- _List of tasks_:
**1)** In the article about the Brewers and Jeromy Burnitz, how much will Burnitz earn in 2001?
**2)** Continue the article about the Brewers and Jeromy Burnitz, starting after its last sentence.

- _Given text_:
——

Hold 'Em or Deal?
Teams are facing agonizing decisions about big-name free-agents-to-be
Two weeks ago Brewers general manager Dean Taylor agreed to a trade with the Padres that would send rightfielder Jeromy Burnitz to San Diego for third baseman Phil Nevin and veteran reliever Heathcliff Slocumb. However, the deal was contingent on San Diego's being able to sign Burnitz, who will be eligible for free agency after next season, to a contract extension. Had the Padres not blanched at the request by Burnitz (who will earn $5.3 million in 2001) for $9 million to $10 million per season, the trade would have gone through and the 31-year-old slugger might have spent Thanksgiving week preparing to move back to his native state. As of Monday, though, Burnitz was still a Brewer. "We have said since the season ended that Jeromy was in our plans for 2001," says Taylor, who hopes to re-sign Burnitz himself. "I still feel that way."

——

- _Extracted material_:
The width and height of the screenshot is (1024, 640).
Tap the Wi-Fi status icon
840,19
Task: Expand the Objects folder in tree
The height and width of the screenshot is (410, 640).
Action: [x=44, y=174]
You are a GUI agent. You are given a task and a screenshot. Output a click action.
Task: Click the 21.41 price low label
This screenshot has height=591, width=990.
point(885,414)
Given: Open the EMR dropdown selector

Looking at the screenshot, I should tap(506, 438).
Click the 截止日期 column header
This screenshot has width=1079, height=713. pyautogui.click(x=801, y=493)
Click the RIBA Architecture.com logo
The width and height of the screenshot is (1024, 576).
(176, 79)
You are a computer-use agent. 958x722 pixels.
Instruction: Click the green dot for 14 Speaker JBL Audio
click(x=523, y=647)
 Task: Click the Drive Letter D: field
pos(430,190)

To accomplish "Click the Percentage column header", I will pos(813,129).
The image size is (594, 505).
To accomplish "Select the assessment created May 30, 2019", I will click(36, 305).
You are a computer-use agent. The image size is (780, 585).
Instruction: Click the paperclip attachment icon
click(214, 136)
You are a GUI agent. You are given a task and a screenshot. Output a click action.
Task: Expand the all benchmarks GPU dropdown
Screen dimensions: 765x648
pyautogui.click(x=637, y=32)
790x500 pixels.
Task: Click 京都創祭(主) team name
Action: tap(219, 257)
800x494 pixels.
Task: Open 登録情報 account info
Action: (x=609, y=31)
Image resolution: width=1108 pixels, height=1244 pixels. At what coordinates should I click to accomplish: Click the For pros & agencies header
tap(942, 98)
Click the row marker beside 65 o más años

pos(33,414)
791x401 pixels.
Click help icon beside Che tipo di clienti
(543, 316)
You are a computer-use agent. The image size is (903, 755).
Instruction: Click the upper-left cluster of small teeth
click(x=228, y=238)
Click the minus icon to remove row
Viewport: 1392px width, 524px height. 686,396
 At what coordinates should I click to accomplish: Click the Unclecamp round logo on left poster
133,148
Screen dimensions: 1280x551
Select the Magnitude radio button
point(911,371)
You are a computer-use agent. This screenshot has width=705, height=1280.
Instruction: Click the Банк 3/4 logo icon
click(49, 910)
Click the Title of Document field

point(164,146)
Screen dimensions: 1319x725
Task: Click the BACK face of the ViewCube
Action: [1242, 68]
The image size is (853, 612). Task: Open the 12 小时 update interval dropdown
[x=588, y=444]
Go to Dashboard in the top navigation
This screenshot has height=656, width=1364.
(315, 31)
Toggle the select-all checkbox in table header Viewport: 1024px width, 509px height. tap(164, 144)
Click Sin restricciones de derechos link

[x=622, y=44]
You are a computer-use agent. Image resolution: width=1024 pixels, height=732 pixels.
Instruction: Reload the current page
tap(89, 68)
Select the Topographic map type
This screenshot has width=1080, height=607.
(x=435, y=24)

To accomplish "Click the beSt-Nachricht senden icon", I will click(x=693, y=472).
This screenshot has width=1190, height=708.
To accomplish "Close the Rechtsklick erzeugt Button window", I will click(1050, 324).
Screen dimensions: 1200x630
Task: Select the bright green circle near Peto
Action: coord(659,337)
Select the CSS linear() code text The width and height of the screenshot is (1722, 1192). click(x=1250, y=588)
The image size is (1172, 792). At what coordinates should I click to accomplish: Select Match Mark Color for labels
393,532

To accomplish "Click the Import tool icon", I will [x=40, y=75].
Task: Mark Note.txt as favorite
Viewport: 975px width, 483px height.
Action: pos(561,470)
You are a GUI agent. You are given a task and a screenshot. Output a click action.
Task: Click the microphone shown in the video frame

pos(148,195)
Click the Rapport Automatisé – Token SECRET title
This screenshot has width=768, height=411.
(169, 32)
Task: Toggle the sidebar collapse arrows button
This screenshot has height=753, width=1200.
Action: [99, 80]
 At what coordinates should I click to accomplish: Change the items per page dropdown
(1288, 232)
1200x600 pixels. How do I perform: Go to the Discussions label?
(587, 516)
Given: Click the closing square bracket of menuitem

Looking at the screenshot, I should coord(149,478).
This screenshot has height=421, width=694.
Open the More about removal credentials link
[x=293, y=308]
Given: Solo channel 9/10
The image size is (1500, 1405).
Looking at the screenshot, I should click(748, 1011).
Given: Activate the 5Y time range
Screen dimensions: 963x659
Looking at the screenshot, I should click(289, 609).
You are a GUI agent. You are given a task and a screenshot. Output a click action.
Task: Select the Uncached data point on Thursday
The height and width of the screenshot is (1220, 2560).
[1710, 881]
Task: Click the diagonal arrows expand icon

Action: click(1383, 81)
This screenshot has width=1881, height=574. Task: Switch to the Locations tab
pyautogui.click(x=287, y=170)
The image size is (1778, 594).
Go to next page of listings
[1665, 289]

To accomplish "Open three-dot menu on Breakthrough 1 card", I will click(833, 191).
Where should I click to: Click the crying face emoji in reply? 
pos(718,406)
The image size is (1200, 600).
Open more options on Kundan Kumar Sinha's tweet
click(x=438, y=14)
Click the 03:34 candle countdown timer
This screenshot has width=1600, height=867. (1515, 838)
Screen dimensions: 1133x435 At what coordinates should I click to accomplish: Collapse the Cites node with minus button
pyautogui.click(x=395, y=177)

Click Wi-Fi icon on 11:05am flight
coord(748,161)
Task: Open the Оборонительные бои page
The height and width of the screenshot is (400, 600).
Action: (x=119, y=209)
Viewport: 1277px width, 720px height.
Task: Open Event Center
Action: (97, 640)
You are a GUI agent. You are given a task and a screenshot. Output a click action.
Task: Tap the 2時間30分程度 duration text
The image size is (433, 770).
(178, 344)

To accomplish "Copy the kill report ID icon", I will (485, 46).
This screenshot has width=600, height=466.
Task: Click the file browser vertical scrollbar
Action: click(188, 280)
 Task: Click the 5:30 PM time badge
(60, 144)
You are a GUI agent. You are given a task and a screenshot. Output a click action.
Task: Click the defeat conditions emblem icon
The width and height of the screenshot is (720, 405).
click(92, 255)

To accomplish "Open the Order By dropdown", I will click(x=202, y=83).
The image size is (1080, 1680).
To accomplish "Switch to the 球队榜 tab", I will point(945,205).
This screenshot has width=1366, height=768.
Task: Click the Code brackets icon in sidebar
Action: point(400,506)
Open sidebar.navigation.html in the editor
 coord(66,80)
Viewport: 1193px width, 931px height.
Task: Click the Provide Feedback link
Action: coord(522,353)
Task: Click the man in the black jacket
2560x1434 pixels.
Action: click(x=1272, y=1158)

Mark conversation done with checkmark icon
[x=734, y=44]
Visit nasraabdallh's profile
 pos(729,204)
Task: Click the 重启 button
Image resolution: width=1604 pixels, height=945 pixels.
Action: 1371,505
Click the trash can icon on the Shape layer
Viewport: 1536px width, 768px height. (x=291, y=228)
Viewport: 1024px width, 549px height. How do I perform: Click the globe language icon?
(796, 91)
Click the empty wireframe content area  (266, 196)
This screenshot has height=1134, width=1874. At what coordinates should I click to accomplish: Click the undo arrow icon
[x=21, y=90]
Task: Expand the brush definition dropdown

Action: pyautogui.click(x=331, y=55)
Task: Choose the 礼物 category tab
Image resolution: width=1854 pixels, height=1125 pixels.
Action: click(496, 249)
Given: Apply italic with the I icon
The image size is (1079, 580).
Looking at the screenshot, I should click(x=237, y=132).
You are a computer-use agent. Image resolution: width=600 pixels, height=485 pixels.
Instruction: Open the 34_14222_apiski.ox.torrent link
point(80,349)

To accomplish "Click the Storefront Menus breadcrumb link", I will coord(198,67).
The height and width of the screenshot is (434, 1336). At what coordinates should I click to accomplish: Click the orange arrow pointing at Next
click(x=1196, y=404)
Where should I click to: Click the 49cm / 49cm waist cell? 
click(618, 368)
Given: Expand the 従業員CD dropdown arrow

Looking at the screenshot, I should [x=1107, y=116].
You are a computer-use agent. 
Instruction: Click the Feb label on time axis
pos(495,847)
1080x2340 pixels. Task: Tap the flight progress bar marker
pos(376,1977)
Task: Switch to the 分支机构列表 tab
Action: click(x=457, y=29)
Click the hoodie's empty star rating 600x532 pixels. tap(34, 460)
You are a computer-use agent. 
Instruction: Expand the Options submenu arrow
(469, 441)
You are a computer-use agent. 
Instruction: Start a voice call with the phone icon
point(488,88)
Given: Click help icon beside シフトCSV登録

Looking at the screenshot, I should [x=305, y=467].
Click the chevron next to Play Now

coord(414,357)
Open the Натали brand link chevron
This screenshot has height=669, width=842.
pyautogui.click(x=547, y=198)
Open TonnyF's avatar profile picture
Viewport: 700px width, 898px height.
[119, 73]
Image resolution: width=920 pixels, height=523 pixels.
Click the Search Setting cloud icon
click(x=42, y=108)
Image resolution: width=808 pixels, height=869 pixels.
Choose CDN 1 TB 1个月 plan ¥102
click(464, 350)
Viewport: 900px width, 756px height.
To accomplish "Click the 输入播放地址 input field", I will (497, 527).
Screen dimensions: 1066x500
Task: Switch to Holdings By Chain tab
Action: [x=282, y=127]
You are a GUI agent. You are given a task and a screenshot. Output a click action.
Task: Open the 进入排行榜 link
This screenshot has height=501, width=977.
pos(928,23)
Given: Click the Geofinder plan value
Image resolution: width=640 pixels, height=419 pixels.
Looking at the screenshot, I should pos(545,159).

——

- _Your written answers_:
**1)** $5.3 million.

**2)**
Such is the roller coaster ridden by a star the season before he can become a free agent. As the usual big-market sharks circle this winter's prize free agents-shortstop Alex Rodriguez, rightfielder Manny Ramirez, righthander Mike Mussina and lefthander Mike Hampton-several teams are racking their brains for a way to keep their big fish from jumping into the pool next year. Burnitz, Astros first baseman Jeff Bagwell, Royals outfielder Johnny Damon, A's first baseman and American League MVP Jason Giambi, and Cubs rightfielder Sammy Sosa are among the stars entering their walk years. The conundrum facing their teams: Should they sign their headliner to a break-the-bank extension this winter, deal him before trade leverage evaporates or sit tight and hope the player doesn't bolt a year from now, when the team would get nothing in return?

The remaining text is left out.